What you should do: Transcribe the data in full, keeping each line exactly as it appears.

..............................

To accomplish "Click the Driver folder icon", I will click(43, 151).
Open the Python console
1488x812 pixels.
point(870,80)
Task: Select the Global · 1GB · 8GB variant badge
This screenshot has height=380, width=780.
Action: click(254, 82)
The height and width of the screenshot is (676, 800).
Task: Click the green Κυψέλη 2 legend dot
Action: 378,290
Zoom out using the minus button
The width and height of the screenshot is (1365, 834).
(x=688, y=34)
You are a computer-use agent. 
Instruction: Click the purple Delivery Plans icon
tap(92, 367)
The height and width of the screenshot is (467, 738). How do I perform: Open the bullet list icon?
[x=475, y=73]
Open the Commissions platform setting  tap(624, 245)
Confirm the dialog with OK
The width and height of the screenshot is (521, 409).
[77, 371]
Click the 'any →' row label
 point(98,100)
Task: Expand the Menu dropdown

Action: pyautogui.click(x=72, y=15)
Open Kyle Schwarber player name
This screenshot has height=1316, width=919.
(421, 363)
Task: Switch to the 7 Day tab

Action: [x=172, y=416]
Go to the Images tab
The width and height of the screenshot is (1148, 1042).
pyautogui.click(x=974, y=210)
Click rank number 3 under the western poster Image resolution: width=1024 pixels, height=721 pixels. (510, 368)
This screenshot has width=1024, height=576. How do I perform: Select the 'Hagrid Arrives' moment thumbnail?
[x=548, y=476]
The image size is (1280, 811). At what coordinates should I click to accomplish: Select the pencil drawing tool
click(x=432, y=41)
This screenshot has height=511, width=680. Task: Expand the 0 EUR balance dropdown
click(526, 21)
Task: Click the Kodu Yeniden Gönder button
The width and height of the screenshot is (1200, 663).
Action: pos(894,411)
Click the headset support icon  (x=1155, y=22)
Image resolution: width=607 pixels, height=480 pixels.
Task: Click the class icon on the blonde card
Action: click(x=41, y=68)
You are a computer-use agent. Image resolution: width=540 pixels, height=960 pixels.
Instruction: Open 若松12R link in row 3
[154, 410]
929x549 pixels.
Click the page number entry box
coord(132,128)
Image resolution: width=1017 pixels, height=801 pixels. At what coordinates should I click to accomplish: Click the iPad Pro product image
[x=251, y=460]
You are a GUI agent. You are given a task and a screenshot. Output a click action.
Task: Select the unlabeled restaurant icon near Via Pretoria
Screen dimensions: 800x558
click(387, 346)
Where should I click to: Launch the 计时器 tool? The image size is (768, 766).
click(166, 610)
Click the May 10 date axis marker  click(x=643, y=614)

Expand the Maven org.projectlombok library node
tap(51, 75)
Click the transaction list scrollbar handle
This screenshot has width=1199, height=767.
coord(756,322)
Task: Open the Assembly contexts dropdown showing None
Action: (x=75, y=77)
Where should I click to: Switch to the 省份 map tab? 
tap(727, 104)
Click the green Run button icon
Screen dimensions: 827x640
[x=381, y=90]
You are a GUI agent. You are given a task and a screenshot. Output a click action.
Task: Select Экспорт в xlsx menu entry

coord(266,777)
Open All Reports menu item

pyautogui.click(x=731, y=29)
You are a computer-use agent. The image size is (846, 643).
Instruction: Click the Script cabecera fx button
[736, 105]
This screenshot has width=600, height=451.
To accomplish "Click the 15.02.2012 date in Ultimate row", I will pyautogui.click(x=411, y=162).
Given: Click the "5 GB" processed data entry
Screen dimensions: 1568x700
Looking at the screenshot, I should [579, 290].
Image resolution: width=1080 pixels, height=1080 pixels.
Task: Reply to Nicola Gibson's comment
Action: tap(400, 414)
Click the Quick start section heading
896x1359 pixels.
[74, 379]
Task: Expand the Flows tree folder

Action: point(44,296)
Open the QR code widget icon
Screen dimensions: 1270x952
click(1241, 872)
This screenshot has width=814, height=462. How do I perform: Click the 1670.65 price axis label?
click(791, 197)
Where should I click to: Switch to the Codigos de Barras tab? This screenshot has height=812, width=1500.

..............................

Exercise output:
To accomplish "Click the Driver folder icon", I will click(43, 151).
Open the Python console
1488x812 pixels.
point(870,80)
Task: Select the Global · 1GB · 8GB variant badge
This screenshot has height=380, width=780.
Action: click(254, 82)
The height and width of the screenshot is (676, 800).
Task: Click the green Κυψέλη 2 legend dot
Action: 378,290
Zoom out using the minus button
The width and height of the screenshot is (1365, 834).
(x=688, y=34)
You are a computer-use agent. 
Instruction: Click the purple Delivery Plans icon
tap(92, 367)
The height and width of the screenshot is (467, 738). How do I perform: Open the bullet list icon?
[x=475, y=73]
Open the Commissions platform setting  tap(624, 245)
Confirm the dialog with OK
The width and height of the screenshot is (521, 409).
[77, 371]
Click the 'any →' row label
 point(98,100)
Task: Expand the Menu dropdown

Action: pyautogui.click(x=72, y=15)
Open Kyle Schwarber player name
This screenshot has height=1316, width=919.
(421, 363)
Task: Switch to the 7 Day tab

Action: [x=172, y=416]
Go to the Images tab
The width and height of the screenshot is (1148, 1042).
pyautogui.click(x=974, y=210)
Click rank number 3 under the western poster Image resolution: width=1024 pixels, height=721 pixels. (510, 368)
This screenshot has width=1024, height=576. How do I perform: Select the 'Hagrid Arrives' moment thumbnail?
[x=548, y=476]
The image size is (1280, 811). At what coordinates should I click to accomplish: Select the pencil drawing tool
click(x=432, y=41)
This screenshot has height=511, width=680. Task: Expand the 0 EUR balance dropdown
click(526, 21)
Task: Click the Kodu Yeniden Gönder button
The width and height of the screenshot is (1200, 663).
Action: pos(894,411)
Click the headset support icon  (x=1155, y=22)
Image resolution: width=607 pixels, height=480 pixels.
Task: Click the class icon on the blonde card
Action: click(x=41, y=68)
You are a computer-use agent. Image resolution: width=540 pixels, height=960 pixels.
Instruction: Open 若松12R link in row 3
[154, 410]
929x549 pixels.
Click the page number entry box
coord(132,128)
Image resolution: width=1017 pixels, height=801 pixels. At what coordinates should I click to accomplish: Click the iPad Pro product image
[x=251, y=460]
You are a GUI agent. You are given a task and a screenshot. Output a click action.
Task: Select the unlabeled restaurant icon near Via Pretoria
Screen dimensions: 800x558
click(387, 346)
Where should I click to: Launch the 计时器 tool? The image size is (768, 766).
click(166, 610)
Click the May 10 date axis marker  click(x=643, y=614)

Expand the Maven org.projectlombok library node
tap(51, 75)
Click the transaction list scrollbar handle
This screenshot has width=1199, height=767.
coord(756,322)
Task: Open the Assembly contexts dropdown showing None
Action: (x=75, y=77)
Where should I click to: Switch to the 省份 map tab? 
tap(727, 104)
Click the green Run button icon
Screen dimensions: 827x640
[x=381, y=90]
You are a GUI agent. You are given a task and a screenshot. Output a click action.
Task: Select Экспорт в xlsx menu entry

coord(266,777)
Open All Reports menu item

pyautogui.click(x=731, y=29)
You are a computer-use agent. The image size is (846, 643).
Instruction: Click the Script cabecera fx button
[736, 105]
This screenshot has width=600, height=451.
To accomplish "Click the 15.02.2012 date in Ultimate row", I will pyautogui.click(x=411, y=162).
Given: Click the "5 GB" processed data entry
Screen dimensions: 1568x700
Looking at the screenshot, I should [579, 290].
Image resolution: width=1080 pixels, height=1080 pixels.
Task: Reply to Nicola Gibson's comment
Action: tap(400, 414)
Click the Quick start section heading
896x1359 pixels.
[74, 379]
Task: Expand the Flows tree folder

Action: point(44,296)
Open the QR code widget icon
Screen dimensions: 1270x952
click(1241, 872)
This screenshot has width=814, height=462. How do I perform: Click the 1670.65 price axis label?
click(791, 197)
Where should I click to: Switch to the Codigos de Barras tab? This screenshot has height=812, width=1500.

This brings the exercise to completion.